Fashion tips from all over

March 08, 2009|By LAURA VOZZELLA

Cleaner, Greener, Chic-er.

Sheila Dixon has expanded her campaign to spruce up Baltimore beyond collecting trash and planting trees. She's also giving fashion advice.

"I'm just looking at your black stockings with your brown shoes," she told The Baltimore Sun's Annie Linskey last week when the reporter approached to ask a question about the proposed Land Bank Authority.

"Is that not so OK?" Linskey responded.

Dixon assured her: "No."

Linskey had paired a tan cashmere sweater and black pencil skirt with black tights and tan patent leather Anyi Lu heels.

Looked good to me, but I'm no fashionista. The mayor is. Dixon is a woman so stylish that Giorgio Armani and Jimmy Choo turn up not just in her closet but in her indictment, as unindicted co-conspirators.

So I turned to some style gurus to find out: Was Linskey's black-and-tan combo a Glamour Do or Don't?

"I will say unequivocally, opaque tights with a nude shoe is a Glamour Do," said Tracey Lomrantz, the "Slaves To Fashion" blogger on Glamour.com. "That's a look that we definitely would say works."

Dannielle Kyrillos, editor-at-large at Daily Candy.com, agreed - at first. "That color combination sounds so fresh and so exactly right for right now," she said.

But then Kyrillos stopped to make sure: They were opaque tights, right? We're not talking sheer black nylons with tan shoes? "An important distinction," she said.

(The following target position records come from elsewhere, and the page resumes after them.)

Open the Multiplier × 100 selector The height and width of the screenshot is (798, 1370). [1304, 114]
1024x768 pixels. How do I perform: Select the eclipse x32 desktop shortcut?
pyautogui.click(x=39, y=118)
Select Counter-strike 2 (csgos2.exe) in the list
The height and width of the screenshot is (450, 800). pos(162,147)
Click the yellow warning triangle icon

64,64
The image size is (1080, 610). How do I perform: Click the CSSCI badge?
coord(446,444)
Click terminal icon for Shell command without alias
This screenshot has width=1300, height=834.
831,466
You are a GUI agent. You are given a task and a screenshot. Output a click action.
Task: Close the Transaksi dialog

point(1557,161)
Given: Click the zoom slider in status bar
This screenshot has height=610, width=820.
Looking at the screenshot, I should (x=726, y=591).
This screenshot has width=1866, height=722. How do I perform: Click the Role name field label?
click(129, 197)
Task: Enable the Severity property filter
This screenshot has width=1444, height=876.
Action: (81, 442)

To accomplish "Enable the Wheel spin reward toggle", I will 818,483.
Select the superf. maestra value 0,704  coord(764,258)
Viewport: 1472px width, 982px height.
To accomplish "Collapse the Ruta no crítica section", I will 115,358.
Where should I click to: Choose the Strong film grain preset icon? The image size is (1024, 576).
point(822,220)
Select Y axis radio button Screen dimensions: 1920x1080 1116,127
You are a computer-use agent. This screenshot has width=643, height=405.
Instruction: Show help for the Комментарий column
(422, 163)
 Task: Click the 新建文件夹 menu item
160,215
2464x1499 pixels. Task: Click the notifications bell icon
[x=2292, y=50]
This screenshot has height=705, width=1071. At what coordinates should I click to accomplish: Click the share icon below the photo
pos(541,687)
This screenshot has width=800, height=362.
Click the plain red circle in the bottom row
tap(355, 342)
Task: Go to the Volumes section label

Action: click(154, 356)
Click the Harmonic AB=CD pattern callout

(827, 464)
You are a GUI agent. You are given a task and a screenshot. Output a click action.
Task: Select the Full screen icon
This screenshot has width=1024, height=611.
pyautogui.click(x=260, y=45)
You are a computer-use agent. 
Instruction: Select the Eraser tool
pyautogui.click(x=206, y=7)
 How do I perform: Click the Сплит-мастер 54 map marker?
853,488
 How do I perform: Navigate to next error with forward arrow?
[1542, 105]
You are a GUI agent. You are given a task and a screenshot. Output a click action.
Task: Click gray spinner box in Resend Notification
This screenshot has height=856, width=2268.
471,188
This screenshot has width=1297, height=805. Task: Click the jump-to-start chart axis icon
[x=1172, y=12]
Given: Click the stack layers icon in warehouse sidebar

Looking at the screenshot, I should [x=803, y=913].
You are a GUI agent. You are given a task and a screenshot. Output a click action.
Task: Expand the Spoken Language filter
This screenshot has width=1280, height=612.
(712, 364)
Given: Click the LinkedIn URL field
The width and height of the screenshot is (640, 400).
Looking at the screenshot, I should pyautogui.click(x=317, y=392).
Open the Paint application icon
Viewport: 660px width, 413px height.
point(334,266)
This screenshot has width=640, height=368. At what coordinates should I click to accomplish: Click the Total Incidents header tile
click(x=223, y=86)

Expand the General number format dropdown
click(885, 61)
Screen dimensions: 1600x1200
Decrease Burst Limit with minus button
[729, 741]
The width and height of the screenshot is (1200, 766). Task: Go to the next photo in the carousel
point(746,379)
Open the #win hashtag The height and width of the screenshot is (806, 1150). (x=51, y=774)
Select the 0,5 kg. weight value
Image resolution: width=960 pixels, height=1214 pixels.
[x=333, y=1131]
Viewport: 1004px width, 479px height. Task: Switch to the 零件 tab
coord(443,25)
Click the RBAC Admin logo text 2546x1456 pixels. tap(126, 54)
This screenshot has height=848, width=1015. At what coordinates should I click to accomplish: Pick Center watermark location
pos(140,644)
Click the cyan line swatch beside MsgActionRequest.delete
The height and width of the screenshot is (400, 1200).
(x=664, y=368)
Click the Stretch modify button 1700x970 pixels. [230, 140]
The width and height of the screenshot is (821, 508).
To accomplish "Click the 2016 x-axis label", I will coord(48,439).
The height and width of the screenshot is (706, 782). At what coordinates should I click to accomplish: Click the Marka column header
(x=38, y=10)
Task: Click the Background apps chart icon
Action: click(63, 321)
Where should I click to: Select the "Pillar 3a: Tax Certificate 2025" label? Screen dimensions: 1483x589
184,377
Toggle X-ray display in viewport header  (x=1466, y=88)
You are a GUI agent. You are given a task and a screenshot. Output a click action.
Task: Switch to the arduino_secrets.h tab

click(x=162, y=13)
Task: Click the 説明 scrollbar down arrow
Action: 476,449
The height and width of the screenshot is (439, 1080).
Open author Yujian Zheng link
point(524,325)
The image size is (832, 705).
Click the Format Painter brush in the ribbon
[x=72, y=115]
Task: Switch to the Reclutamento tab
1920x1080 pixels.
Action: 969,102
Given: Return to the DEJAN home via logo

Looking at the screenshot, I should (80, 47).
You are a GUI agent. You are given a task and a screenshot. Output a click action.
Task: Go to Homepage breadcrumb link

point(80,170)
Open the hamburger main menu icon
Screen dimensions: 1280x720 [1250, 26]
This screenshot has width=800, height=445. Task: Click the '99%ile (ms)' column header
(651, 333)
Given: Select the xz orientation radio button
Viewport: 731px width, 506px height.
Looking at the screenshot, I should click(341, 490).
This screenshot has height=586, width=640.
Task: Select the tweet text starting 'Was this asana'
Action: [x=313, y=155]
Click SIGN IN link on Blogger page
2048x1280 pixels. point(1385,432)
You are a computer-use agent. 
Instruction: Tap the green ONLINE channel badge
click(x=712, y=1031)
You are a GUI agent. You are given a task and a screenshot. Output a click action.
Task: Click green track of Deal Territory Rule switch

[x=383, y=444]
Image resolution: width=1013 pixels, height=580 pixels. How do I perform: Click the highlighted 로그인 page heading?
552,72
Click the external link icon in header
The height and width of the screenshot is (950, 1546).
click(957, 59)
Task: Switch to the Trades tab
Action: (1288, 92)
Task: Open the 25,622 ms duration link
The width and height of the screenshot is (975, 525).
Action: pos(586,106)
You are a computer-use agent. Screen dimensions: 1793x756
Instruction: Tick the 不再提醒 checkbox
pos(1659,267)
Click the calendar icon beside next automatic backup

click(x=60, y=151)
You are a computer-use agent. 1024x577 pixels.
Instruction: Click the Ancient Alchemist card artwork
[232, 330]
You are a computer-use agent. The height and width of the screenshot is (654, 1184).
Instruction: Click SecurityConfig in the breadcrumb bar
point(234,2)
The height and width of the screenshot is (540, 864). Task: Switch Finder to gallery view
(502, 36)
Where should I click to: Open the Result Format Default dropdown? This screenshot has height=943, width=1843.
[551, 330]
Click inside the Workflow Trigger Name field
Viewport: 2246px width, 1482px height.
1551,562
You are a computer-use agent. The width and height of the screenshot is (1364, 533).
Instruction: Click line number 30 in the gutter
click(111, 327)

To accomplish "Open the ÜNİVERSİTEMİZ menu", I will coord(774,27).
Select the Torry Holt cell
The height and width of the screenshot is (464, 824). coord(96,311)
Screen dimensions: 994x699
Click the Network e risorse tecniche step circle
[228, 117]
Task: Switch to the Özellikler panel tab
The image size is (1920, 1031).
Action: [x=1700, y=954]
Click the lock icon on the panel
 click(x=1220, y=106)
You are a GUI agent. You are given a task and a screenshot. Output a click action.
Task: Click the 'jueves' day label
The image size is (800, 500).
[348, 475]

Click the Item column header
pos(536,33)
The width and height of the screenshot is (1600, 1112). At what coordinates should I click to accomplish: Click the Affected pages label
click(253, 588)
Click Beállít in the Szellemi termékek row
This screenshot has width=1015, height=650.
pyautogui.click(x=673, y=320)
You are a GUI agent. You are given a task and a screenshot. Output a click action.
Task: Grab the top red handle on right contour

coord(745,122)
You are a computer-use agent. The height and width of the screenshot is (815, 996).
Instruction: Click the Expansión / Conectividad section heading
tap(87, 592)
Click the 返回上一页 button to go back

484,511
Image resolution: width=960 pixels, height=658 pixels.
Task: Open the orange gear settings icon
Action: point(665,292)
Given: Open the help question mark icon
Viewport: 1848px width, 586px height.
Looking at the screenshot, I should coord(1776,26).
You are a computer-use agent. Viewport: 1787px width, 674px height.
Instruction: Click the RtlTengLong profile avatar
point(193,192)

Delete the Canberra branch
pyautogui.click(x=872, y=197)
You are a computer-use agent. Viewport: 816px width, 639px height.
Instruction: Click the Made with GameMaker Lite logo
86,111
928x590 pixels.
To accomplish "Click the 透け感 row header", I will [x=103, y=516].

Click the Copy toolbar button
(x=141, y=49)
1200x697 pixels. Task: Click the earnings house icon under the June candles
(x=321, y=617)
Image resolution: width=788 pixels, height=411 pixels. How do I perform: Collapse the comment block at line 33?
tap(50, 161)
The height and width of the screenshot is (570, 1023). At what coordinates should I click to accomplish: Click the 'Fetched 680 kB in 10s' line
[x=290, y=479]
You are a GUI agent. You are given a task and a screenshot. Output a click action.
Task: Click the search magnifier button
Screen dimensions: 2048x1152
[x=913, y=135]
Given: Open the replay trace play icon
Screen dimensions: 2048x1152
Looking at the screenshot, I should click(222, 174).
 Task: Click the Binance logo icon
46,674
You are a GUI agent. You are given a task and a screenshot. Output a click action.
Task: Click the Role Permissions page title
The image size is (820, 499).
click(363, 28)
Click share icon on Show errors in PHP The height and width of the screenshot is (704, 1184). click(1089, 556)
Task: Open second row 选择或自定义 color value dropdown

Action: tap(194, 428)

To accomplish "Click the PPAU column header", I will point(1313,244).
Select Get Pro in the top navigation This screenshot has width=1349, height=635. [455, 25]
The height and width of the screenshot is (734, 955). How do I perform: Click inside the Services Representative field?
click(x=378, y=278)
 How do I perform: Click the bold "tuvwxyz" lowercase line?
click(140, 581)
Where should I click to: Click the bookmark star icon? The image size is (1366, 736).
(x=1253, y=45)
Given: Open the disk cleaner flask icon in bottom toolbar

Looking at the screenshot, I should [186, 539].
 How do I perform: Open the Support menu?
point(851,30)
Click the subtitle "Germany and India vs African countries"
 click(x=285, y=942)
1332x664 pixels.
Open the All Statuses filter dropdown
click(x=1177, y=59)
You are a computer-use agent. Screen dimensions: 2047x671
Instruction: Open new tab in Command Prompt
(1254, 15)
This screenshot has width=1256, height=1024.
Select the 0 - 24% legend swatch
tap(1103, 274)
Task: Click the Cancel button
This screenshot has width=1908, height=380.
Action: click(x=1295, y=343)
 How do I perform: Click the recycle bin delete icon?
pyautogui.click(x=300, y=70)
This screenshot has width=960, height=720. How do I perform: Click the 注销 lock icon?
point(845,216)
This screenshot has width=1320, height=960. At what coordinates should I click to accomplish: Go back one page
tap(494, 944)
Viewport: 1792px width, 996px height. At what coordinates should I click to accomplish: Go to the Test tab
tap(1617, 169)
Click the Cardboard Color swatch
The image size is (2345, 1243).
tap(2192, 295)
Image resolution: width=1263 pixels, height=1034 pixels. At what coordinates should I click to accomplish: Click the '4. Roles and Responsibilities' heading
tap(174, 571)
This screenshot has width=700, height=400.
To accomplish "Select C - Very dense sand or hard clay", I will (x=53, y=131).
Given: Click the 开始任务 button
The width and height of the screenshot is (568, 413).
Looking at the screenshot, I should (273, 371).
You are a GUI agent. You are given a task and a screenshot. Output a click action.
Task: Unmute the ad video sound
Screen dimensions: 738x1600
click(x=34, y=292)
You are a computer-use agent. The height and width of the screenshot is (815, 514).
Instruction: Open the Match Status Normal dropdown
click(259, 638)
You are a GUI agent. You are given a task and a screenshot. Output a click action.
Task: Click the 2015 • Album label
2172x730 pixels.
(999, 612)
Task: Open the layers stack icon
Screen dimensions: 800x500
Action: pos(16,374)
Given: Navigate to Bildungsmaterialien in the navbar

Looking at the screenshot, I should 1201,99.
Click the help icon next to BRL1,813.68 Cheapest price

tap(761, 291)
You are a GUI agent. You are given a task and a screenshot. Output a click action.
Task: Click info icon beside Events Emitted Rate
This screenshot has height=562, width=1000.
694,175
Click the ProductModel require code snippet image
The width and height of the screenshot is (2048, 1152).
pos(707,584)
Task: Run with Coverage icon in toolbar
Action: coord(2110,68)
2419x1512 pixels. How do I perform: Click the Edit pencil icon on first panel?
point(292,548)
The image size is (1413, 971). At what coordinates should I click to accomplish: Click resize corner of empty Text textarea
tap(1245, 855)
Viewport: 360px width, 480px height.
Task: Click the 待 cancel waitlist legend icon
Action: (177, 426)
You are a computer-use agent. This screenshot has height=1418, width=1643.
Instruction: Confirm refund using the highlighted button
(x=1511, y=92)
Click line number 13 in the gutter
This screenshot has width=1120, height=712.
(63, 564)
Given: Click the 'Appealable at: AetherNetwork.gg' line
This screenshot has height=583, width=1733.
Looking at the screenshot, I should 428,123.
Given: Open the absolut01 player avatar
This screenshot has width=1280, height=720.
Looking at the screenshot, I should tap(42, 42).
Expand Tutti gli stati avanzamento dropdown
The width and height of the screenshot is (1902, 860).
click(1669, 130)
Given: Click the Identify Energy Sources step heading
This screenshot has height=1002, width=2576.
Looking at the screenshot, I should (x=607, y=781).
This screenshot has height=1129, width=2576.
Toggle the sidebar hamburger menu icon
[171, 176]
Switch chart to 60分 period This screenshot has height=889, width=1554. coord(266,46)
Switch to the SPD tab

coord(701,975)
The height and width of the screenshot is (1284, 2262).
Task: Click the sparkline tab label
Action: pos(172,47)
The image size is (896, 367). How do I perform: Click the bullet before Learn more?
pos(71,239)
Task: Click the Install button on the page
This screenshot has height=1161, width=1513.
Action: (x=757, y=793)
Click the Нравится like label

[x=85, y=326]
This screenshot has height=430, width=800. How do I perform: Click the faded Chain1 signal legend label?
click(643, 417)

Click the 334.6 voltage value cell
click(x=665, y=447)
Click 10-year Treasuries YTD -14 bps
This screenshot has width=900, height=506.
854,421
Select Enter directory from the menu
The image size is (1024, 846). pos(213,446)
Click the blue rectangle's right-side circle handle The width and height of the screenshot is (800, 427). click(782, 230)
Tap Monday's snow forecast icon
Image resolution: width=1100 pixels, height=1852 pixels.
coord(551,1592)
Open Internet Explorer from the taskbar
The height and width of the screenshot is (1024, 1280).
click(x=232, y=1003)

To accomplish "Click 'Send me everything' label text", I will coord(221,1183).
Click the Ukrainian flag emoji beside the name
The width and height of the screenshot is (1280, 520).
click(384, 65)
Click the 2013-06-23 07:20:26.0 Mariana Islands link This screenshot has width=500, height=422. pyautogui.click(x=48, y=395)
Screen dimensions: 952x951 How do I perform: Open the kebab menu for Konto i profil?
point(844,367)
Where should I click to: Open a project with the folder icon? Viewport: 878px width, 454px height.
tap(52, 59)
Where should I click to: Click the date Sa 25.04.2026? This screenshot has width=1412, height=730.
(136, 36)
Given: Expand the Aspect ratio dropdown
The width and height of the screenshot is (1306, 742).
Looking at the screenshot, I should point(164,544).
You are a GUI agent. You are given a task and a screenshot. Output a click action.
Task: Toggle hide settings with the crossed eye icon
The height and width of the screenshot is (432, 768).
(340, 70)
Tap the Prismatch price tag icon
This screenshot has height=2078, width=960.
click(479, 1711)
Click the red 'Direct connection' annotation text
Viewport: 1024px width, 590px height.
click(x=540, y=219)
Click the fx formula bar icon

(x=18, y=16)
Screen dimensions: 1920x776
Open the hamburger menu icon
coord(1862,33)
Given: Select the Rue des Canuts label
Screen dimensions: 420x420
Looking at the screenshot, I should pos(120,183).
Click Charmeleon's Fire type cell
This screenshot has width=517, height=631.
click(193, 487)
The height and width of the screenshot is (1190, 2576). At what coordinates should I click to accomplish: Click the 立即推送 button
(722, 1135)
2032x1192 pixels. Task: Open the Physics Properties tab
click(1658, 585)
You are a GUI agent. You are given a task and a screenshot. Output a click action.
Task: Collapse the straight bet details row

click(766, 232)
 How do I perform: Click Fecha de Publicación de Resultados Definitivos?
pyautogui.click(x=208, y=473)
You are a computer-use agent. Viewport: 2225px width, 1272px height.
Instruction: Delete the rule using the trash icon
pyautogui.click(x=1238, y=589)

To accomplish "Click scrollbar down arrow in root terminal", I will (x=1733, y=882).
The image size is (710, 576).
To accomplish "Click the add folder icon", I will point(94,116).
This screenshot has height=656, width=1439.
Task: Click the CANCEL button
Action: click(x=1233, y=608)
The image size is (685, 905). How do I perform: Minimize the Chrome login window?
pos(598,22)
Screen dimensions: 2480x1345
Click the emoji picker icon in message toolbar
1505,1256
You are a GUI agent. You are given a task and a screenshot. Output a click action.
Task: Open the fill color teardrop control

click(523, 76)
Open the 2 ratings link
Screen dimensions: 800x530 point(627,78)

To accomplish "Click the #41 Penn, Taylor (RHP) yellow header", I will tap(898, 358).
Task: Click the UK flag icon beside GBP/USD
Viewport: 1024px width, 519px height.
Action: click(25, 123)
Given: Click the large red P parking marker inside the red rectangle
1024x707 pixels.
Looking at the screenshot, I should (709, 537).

I assured her the tights were opaque.

"If they were black pantyhose, it would look kind of weird," she said. "But opaque tights, that's very fashionable."

Saved by the opacity!

We want transparency in government, but not, apparently in black leg coverings - not if they're paired with light shoes, anyway.

Style mavens used to shun light shoes with dark leg coverings of any sort. But that rule has been tossed out, Lomrantz said, along with the one about not wearing white after Labor Day.

How could this trend have escaped the attention of our stylish mayor?

Maybe it's been a while since someone's taken her shopping.

Things are always busy at the courthouse

Anna Sowers, who lost her husband after robbers beat him into a coma and lost her faith in the criminal justice system when some of those involved got just eight years, told me last week that she was looking forward to jury duty, so she could "rightly deliver the justice that we never got."

I followed up to find out if she was picked Monday, when she was summoned to the Mitchell Courthouse.

Turns out Sowers was yet another no-show city juror.

"I had issues with my car and snow," she said.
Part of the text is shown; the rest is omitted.